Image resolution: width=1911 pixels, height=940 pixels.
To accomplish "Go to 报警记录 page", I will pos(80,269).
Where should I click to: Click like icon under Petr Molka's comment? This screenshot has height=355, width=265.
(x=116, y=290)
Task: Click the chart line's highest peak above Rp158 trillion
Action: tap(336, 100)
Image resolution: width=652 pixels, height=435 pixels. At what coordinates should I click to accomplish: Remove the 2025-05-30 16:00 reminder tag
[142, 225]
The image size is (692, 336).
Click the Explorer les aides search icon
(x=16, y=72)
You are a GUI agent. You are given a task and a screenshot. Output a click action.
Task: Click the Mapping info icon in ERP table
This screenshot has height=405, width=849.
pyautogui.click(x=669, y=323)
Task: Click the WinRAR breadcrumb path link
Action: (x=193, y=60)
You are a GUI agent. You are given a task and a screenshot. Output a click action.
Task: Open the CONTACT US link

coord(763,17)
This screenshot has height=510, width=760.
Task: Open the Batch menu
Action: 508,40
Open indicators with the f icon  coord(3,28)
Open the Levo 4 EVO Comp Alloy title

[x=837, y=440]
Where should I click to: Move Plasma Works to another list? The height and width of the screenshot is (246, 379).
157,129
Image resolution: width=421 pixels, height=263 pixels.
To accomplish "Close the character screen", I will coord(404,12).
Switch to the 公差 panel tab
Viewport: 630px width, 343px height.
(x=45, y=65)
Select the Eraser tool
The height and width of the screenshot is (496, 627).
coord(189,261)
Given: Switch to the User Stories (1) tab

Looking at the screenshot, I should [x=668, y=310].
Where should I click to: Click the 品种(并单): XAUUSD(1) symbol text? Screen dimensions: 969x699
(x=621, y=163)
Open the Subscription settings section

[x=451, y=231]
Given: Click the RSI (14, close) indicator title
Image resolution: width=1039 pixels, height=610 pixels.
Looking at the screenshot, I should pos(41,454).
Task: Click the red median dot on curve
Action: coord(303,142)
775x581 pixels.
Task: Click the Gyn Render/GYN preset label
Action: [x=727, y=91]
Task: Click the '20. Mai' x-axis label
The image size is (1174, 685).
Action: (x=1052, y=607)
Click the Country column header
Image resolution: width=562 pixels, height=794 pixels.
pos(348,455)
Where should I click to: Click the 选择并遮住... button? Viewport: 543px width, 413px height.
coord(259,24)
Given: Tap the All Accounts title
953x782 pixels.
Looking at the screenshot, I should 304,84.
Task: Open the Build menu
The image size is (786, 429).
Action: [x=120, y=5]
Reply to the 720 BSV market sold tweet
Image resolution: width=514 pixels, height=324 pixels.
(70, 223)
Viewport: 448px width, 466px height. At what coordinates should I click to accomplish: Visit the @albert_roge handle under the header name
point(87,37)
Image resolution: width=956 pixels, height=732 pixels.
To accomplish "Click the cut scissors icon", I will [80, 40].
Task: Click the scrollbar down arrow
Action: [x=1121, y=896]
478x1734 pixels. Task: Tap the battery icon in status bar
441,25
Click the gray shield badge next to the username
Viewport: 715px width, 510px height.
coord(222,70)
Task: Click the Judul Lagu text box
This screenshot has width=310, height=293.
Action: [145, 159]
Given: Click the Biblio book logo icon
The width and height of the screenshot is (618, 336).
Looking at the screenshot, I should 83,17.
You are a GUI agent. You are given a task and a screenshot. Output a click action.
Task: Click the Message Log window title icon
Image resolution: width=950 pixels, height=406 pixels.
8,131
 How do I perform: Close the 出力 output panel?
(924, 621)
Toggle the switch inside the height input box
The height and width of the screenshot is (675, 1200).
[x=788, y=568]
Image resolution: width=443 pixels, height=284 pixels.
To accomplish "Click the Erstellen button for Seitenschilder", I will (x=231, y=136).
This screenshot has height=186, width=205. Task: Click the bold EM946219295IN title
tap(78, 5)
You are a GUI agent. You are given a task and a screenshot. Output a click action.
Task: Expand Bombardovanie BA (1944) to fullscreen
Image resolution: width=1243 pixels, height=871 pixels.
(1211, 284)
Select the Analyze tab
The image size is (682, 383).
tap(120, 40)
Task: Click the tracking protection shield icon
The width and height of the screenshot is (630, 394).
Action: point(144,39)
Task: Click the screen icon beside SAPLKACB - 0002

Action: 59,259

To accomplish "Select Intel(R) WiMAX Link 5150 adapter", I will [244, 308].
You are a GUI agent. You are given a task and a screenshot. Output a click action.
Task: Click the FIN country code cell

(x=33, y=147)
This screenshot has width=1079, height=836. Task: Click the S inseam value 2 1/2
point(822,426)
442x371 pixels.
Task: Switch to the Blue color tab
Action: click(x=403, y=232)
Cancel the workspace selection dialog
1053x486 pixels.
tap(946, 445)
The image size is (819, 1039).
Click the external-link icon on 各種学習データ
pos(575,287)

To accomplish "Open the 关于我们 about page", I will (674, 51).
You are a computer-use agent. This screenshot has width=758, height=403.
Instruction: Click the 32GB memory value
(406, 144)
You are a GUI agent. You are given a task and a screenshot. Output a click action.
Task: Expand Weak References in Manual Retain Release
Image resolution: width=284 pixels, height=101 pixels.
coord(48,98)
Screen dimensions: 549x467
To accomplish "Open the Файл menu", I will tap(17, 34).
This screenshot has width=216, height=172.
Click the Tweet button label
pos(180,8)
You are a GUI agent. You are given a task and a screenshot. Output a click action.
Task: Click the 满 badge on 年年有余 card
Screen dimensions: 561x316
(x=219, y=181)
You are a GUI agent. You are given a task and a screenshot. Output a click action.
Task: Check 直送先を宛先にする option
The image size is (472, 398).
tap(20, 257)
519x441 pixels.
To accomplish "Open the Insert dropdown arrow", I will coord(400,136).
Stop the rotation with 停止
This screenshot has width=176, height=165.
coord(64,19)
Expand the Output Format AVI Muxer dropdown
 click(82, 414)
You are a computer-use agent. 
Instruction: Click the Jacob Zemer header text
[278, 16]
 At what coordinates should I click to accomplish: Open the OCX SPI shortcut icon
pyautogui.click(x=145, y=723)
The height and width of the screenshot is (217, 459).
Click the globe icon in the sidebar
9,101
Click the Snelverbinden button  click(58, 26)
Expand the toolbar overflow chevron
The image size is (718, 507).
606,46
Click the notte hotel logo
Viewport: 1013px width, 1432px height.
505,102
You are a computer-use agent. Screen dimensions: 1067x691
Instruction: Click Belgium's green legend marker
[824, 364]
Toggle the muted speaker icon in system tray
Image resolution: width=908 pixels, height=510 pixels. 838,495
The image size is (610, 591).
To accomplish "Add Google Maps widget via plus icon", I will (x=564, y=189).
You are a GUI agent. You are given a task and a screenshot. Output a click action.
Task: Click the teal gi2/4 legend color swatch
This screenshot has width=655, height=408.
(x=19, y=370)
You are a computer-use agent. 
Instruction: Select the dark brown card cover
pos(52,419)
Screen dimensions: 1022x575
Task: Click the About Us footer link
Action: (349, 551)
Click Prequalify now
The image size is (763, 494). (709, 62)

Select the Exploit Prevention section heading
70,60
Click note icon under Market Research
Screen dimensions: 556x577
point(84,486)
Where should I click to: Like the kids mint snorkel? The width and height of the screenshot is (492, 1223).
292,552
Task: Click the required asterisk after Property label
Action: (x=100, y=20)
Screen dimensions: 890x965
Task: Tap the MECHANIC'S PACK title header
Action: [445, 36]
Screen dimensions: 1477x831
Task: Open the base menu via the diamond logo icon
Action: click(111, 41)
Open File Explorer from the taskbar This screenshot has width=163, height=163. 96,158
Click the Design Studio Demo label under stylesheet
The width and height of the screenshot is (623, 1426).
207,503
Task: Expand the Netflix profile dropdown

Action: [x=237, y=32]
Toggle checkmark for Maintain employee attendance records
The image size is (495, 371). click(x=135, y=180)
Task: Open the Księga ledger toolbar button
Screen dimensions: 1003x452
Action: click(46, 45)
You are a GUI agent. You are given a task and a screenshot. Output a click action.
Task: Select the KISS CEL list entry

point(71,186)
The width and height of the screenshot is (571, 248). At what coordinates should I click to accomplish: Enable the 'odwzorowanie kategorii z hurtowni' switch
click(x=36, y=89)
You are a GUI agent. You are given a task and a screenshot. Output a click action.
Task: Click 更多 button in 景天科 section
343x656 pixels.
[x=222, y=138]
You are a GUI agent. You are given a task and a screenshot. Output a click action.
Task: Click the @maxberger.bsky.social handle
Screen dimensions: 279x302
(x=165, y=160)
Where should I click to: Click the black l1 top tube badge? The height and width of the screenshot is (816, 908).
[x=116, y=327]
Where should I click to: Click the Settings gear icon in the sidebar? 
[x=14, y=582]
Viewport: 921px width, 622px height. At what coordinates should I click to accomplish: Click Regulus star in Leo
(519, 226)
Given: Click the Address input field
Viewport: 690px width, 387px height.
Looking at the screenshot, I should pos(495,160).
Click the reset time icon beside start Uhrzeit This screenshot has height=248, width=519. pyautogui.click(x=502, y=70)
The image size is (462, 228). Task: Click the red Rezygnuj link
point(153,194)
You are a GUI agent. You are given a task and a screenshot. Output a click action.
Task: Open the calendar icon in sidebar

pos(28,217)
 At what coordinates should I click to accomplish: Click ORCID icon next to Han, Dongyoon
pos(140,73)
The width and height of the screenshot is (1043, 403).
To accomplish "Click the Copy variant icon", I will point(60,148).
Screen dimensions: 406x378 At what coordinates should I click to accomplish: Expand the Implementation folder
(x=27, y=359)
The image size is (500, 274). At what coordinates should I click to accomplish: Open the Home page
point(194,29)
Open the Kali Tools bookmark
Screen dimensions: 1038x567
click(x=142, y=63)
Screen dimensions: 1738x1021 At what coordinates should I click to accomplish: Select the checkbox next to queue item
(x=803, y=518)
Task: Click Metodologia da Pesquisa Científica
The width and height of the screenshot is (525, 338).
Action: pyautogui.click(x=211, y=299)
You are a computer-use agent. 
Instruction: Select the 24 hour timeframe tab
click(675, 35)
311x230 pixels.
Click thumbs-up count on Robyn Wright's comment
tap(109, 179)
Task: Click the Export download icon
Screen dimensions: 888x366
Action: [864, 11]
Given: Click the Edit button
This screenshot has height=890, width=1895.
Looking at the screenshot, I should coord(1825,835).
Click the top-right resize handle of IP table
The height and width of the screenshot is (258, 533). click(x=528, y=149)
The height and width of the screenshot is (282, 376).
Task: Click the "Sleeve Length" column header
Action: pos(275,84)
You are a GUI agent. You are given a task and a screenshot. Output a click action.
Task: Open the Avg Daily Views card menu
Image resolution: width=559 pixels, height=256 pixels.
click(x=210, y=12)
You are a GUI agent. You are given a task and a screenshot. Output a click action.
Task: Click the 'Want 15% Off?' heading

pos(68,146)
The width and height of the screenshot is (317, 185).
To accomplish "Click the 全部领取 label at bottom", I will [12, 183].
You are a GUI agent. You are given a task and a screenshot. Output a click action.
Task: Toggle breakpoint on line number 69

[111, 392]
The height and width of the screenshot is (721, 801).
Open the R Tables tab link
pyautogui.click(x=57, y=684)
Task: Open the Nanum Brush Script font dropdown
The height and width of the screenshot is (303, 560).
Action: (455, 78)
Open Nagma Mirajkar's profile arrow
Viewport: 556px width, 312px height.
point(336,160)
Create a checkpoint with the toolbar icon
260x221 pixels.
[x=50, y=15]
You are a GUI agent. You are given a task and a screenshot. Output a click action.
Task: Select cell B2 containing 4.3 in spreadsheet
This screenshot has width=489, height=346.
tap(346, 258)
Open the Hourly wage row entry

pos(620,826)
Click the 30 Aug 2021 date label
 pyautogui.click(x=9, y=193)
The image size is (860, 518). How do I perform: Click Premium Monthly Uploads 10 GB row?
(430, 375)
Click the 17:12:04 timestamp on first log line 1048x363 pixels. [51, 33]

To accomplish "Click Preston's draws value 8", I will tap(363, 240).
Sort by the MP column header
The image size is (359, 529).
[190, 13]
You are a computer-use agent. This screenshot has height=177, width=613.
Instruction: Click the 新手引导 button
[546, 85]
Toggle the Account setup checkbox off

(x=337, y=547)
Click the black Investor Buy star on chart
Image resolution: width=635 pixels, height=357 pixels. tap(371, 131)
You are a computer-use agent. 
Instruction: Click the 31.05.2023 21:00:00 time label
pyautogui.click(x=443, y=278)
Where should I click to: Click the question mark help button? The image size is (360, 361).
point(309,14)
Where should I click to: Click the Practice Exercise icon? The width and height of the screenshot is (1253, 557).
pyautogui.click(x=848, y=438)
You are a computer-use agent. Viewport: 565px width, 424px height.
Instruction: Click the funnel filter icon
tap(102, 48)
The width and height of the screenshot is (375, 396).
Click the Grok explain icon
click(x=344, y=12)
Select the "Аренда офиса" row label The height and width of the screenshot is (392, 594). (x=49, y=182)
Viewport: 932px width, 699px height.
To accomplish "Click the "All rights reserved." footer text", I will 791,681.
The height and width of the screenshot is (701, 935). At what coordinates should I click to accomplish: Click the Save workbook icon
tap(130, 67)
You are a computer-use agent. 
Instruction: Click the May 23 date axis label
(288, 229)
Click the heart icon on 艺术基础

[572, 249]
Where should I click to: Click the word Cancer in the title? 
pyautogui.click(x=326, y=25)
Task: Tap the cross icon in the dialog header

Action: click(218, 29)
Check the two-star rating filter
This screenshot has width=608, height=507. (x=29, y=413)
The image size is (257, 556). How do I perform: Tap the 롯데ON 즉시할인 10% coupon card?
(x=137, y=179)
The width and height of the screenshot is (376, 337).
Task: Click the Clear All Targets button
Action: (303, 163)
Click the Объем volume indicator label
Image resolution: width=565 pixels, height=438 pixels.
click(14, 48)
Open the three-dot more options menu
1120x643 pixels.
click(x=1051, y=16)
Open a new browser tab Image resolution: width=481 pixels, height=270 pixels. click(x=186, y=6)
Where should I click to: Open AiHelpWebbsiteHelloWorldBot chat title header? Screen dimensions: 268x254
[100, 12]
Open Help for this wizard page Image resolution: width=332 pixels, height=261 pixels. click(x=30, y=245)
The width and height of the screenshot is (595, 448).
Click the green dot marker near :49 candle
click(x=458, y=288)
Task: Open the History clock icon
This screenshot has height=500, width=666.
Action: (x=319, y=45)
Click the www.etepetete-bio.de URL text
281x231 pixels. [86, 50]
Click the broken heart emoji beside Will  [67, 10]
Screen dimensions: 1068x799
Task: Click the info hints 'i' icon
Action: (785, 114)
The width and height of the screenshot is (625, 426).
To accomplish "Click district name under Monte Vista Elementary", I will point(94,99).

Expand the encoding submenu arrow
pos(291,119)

-------

EXERCISE REQUIREMENTS: Filter the listing so that only lines holding the word "shield" remain, and copy those lines.

RESPONSE:
Click the gray shield badge next to the username
Task: Click the tracking protection shield icon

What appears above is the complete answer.